**Texte fourni**
La santé mentale des migrants, recherche des clés pour une meilleure prise en charge en médecine générale

Prévalence de l’état de stress post-traumatique, dépression et anxiété chez les migrants

Il est difficile de définir des taux de prévalence des maladies mentales chez les réfugiés en raison d’une forte hétérogénéité des résultats due entre autres aux difficultés méthodologiques. Une méta-analyse réalisée en 2005 de 20 études dans 7 pays occidentaux différents comprenant 6743 migrants provenant de 4 régions, (Asie du sud-est, Moyen-Orient, ex-Yougoslavie et Amérique centrale) mettait en évidence des taux d’ESPT (Etat de Stress Post-Traumatique) à 9%, de dépression à 5% et d’anxiété généralisée à 4 %. Selon l’interprétation des auteurs la prévalence de l’ESPT chez les réfugiés pourrait être 10 fois supérieure à celle des populations occidentales. La revue de littérature de Steel Z & al de 20095 montre une prévalence selon les études aux méthodologies fiables allant de 13% à 25% pour l’ESPT.
En France, plus récemment, une étude a été réalisée sur 17836 personnes ayant consulté dans les centres de santé du COMEDE (Comité Médical pour les Exilés) entre 2004 et 2010. Le taux de prévalence des psycho-traumatismes à la première consultation était de 11,2% avec plus de 60% des patients ayant subi des violences. Également, d’après le rapport de 2018 de MDM , un trouble d’ordre psychologique était retrouvé chez 8,6 % des patients consultant dans les CASO (Centres d’Accueil de Soin et d’Orientation) et chez 13% des seuls demandeurs d’asile. Les patients présentaient majoritairement des syndromes anxieux, du stress, des troubles psychosomatiques (à hauteur de 6.5%), des syndromes dépressifs (1,3%). Il semble probable selon les rapporteurs que ces troubles psychologiques étaient sous évalués en raison des barrières linguistiques et culturelles et de la forte capacité des migrants à ne pas laisser paraître leur souffrance. En comparaison, selon l’enquête de santé mentale en population générale réalisée en France entre 1999 et 2003, la prévalence de l’ESPT était de 0,7%.

Quel outil utiliser en routine en médecine générale ?

Devant le manque d’outils fiables et valides Dowling, Enticott, et Russell défendent la nécessité que des recommandations claires voient le jour pour la conception et le test des outils psychométriques à destination des réfugiés.

**Données fournies**
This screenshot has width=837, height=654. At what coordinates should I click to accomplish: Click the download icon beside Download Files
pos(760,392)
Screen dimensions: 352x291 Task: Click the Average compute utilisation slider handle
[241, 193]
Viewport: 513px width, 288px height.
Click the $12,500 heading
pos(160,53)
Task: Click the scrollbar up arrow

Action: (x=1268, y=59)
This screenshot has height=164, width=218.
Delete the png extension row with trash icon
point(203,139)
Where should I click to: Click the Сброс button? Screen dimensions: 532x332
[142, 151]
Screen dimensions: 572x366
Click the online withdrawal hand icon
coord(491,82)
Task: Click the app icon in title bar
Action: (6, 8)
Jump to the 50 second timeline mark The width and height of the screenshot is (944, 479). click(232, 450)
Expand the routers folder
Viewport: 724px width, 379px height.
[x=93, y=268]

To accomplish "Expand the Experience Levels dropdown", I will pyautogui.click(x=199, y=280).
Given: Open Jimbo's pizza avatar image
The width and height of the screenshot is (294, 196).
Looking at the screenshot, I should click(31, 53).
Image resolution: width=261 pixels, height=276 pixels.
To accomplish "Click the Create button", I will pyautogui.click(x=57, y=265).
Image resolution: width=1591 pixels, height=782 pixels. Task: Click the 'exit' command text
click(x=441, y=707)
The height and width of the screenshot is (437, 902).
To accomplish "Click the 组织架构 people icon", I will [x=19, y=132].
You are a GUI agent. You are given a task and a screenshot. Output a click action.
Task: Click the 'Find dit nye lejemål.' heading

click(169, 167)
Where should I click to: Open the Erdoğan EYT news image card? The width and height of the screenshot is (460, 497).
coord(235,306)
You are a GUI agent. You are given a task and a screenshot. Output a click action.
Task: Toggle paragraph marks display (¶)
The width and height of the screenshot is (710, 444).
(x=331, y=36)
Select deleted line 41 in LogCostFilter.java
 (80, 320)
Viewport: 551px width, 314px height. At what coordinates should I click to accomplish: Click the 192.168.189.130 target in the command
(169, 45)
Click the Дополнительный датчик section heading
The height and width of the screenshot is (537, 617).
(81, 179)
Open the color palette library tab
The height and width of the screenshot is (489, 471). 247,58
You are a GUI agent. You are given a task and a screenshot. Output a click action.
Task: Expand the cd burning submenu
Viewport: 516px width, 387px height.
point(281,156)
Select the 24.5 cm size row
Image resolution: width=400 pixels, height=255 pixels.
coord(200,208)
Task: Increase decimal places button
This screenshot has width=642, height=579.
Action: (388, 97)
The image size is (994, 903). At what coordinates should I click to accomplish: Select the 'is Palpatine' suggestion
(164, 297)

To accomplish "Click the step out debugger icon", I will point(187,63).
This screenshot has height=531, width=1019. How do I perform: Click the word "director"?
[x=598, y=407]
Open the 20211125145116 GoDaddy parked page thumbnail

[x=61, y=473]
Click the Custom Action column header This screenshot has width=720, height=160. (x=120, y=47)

**Consigne**
Recopiez à l'identique le passage du texte sur la santé mentale des migrants qui commence à « Devant le manque » et se termine à « destination des réfugiés. ». Les enregistrements forment un matériau distinct du texte sur la santé mentale des migrants.

**Réponse rédigée**
Devant le manque d’outils fiables et valides Dowling, Enticott, et Russell défendent la nécessité que des recommandations claires voient le jour pour la conception et le test des outils psychométriques à destination des réfugiés.